Traditionally, diffing text is done line-by-line. So let’s do that. I found an example essay and made two files; OriginalDiff.txt and RevisedDiff.txt. I changed one thing in Revised and used this code to diff them.

And that’s as far as I got. Next, I need to put the diffs into a database so I can display diffs and revert to prior versions. Or, quite possibly, I’ll lose interest because I don’t have a burning need for this. It’s just something I’ve wanted to do.

You can download Diffing.zip

4 thoughts on “String Diffing

  1. Interesting. You’re looking to identify differences; I’ve had to deal with the related problem of quantifying differences – establishing a numerical ‘edit distance’ between to texts.

    The ‘Gold Standard’ for that task is Levenshtein Distance but LCS is a rough-and-ready substitute and a sum-of-common-strings approach works acceptably well in VBA.

    Acceptably well is the crux here: VBA doesn’t have a string-builder class and the operations that allocate (and, especially, that concatenate) a string are a serious drag on performance. The perfect approach is to do an element-by-element comparison on the byte arrays and, as you’re already handling files, these are readily to hand:


    Dim hFile as Long
    Dim arrBytes() As Byte
    Dim lngLen as Long
    Dim strFilePath as String

    Open strFilePath For Binary As hFile
    lngLen = LOF(hFile)
    ReDim arrBytes(1 To lngLen)
    Get hFile, , arrBytes
    Close hFile

    If you really do want to use the native VBA string-handling – and it’s entirely logical to do this, as it is clearly a string operation – the next-best approach is to leave char-by-char concatenation and comparison to the C community and use the Instr function.

    …Which is, of course, all about byte arrays and pointer arithmetic at some deep level. Native string-handling isn’t great, but the VBA.Strings functions are actually very good – straight out of Kernel32 – and letting VBA/Excel act as the co-ordinator and GUI layer for high-performance calculations carried out in other applications is doing what we’re best at.

    I digress…

    Instr is a faster way of asking “Does this substring exist in the search sample?” and the fastest way of using it to find the longest string by counting down, rather than building up a string from a short fragment.
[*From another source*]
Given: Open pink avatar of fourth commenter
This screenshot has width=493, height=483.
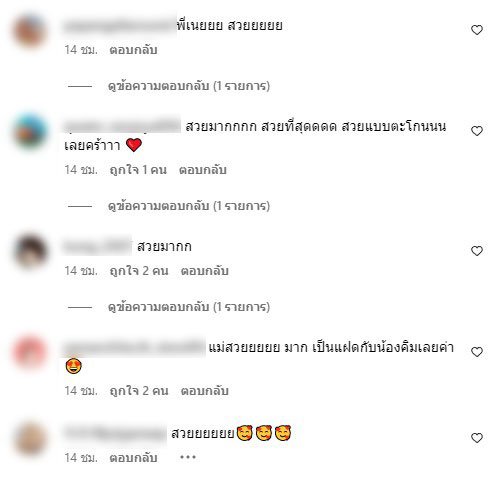Looking at the screenshot, I should (30, 352).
  2. if anyone is interested in an implementation of the Levenshtein algorithm for VB, here is one take. It probably is not fully optomized but it appears to work.

    Function Damerau_Levenshtein(seq1 As String, seq2 As String, Optional lngLimit As Long = -1) As Double

    Dim oneago() As Double
    Dim twoago() As Double
    Dim thisrow() As Double
    Dim iStr1 As Double
    Dim iStr2 As Double

    Dim dblDelete As Double
    Dim dblInsert As Double
    Dim dblSubsti As Double
    Dim dblCost As Double

    Const blnPrint = False

    'Create first row
    ReDim thisrow(0 To Len(seq1))
    For iStr1 = 0 To UBound(thisrow)
    thisrow(iStr1) = iStr1
    Next iStr1

    'Compare
    For iStr2 = 1 To Len(seq2)

    'Save previous runs
    twoago = oneago
    oneago = thisrow

    'Generate the current row
    ReDim thisrow(0 To Len(seq1))
    thisrow(0) = iStr2

    'Compare
    For iStr1 = 1 To Len(seq1)
    dblCost = Abs(Not Mid$(seq1, iStr1, 1) = Mid$(seq2, iStr2, 1))

    dblDelete = oneago(iStr1) + 1 + 1
    dblInsert = thisrow(iStr1 - 1) + 1 + 1
    dblSubsti = oneago(iStr1 - 1) + dblCost

    thisrow(iStr1) = min(dblDelete, dblInsert, dblSubsti)

    'Consider transpositions
    If iStr2 > 1 And iStr1 > 1 Then
    If Mid$(seq1, iStr1, 1) = Mid$(seq2, iStr2 - 1, 1) And Mid$(seq1, iStr1 - 1, 1) = Mid$(seq2, iStr2, 1) Then
    thisrow(iStr1) = min(thisrow(iStr1), twoago(iStr1 - 2) + dblCost, 10000)
    End If
    End If
    Next

    'Debugging...
    If blnPrint Then
    Dim x As Long
    For x = 0 To UBound(thisrow)
    Debug.Print thisrow(x);
    Next
    Debug.Print " "
    End If
    Next

    Damerau_Levenshtein = thisrow(UBound(thisrow))
    End Function

    Function min(a As Double, b As Double, c As Double) As Double
    If a <= b Then If a <= c Then min = a Else min = c Else If b <= c Then min = b Else min = c End If End Function

  3. Nice article. Even if I will not use it for this task, it’s interesting regarding recursive functions.

  4. I recently implemented Jaro-Winkler distances in VBA, which is a fantastically robust way of doing fuzzy matching. Definitely worth looking into.